Art. 50. Além das atribuições mencionadas no artigo precedente, que serão especificadas em instruções e ordens de serviço, compete aos servidores incumbidos de fiscalização externa:

a) - autuar infratores e fazer apreensões e depósitos, lavrando os respectivos têrmos, de acordo com a lei;

b) - fazer intimações e notificações relativas ao embargo de obras.

CAPÍTULO V

DAS SUBSTITUIÇÕES EVENTUAIS

Art. 51. Serão automaticamente substituídos em seus impedimentos ocasionais até 30 dias, mediante designação pelo Diretor do Departamento:

I - O Diretor do Departamento, pelo Diretor, Inspetor, ou Chefe de um dos órgãos que lhe são imediatamente subordinados;

II - O Diretor, Inspetor ou Chefe dos órgãos subdivididos em Secções, por um dos Chefes de Secção que lhe são subordinados;

III - O Chefe de Secção e o Chefe de órgãos não subdivididos, por um funcionário de categoria que lhe seja subordinado.

§ único. Haverá sempre servidores previamente designados para as substituições previstas neste capítulo.

CAPÍTULO VI

DAS DISPOSIÇÕES FINAIS

Art. 52. Será fixada pelo Prefeito a lotação de pessoal do Departamento.

Art. 53. O horário normal de trabalho será fixado pelo Diretor do Departamento, observando o número de horas estabelecido para o serviço público municipal.

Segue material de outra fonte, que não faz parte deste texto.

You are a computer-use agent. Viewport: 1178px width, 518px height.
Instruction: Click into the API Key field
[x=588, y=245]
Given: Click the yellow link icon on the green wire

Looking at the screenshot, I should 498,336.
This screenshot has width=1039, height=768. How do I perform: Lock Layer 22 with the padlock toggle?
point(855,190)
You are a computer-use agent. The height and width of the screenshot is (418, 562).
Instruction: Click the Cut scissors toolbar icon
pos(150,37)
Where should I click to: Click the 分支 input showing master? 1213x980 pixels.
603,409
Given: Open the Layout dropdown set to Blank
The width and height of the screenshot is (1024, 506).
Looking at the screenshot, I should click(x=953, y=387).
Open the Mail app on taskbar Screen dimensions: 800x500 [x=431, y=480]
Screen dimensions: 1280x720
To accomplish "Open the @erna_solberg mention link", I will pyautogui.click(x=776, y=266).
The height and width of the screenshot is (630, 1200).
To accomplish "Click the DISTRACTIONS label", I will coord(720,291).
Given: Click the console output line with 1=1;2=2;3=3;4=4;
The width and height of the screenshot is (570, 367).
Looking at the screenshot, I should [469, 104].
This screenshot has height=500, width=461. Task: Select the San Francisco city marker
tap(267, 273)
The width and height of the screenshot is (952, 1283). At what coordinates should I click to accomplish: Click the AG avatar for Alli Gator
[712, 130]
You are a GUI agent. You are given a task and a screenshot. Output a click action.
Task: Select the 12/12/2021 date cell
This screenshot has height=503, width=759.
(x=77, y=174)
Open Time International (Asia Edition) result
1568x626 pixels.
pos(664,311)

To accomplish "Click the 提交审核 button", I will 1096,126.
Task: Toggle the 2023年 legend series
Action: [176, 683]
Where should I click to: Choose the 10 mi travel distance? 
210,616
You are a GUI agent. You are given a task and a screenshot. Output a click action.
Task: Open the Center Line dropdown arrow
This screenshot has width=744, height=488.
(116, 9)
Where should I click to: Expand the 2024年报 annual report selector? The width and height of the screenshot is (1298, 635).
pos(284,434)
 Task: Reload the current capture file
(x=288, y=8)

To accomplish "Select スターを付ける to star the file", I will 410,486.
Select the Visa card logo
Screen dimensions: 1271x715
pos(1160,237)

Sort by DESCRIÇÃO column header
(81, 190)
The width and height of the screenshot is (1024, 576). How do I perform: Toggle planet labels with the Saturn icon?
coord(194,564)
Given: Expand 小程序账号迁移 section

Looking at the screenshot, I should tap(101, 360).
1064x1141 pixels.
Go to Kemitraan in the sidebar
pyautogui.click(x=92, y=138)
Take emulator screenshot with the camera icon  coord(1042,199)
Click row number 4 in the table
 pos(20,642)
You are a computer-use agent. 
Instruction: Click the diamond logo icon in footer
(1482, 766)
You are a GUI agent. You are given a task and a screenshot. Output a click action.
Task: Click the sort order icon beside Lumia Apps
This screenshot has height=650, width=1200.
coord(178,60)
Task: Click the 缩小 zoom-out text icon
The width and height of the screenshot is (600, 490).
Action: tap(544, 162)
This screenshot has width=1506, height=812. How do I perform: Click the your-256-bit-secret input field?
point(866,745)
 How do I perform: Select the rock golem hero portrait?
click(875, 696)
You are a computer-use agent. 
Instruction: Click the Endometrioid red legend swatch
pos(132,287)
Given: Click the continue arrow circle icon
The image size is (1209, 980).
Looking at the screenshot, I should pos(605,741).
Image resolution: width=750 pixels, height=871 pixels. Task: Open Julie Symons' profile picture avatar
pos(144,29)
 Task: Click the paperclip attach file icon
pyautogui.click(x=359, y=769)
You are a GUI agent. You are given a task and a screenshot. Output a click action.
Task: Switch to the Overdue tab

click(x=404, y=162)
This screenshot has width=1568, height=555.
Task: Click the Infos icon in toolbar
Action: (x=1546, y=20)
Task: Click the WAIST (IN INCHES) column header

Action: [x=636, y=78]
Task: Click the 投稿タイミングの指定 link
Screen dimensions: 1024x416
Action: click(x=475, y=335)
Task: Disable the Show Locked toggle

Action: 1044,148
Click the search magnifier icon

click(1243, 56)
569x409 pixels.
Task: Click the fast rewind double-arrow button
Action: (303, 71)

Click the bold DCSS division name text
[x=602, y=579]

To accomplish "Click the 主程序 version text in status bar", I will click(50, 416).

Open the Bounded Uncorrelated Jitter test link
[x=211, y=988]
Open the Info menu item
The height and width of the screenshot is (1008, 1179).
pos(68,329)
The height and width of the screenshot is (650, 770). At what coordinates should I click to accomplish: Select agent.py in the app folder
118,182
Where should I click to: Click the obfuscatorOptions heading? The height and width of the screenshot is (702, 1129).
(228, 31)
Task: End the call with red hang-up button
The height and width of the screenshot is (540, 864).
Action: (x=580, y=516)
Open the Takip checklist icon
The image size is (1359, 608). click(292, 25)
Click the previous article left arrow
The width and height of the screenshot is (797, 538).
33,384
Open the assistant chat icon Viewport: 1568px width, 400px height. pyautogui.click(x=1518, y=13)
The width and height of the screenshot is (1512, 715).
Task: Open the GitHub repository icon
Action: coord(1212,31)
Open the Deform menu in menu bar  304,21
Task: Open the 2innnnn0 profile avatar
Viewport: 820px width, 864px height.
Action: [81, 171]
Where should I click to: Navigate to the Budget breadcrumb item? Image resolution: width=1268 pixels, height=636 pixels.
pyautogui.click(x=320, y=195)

§ único. Não então sujeitos a registro do ponto, devendo entretanto, observar o horário fixado, o Diretor do Departamento, os Diretores de Divisão, Inspetores e os Chefes de Serviço.

Art. 54. As normas de trabalho serão oportunamente fixadas em leis, regulamentos, instruções e ordens de serviço do Prefeito ou do Diretor do Departamento, vigorando as atuais enquanto não fôram alteradas.

Art. 55. Devem ser criados nas Divisões respectivas o registro de empreiteiros, com o estabelecimento de exigências, quanto à idoneidade profissional e técnica e, bem assim, os modelos de normas para contratos de serviço.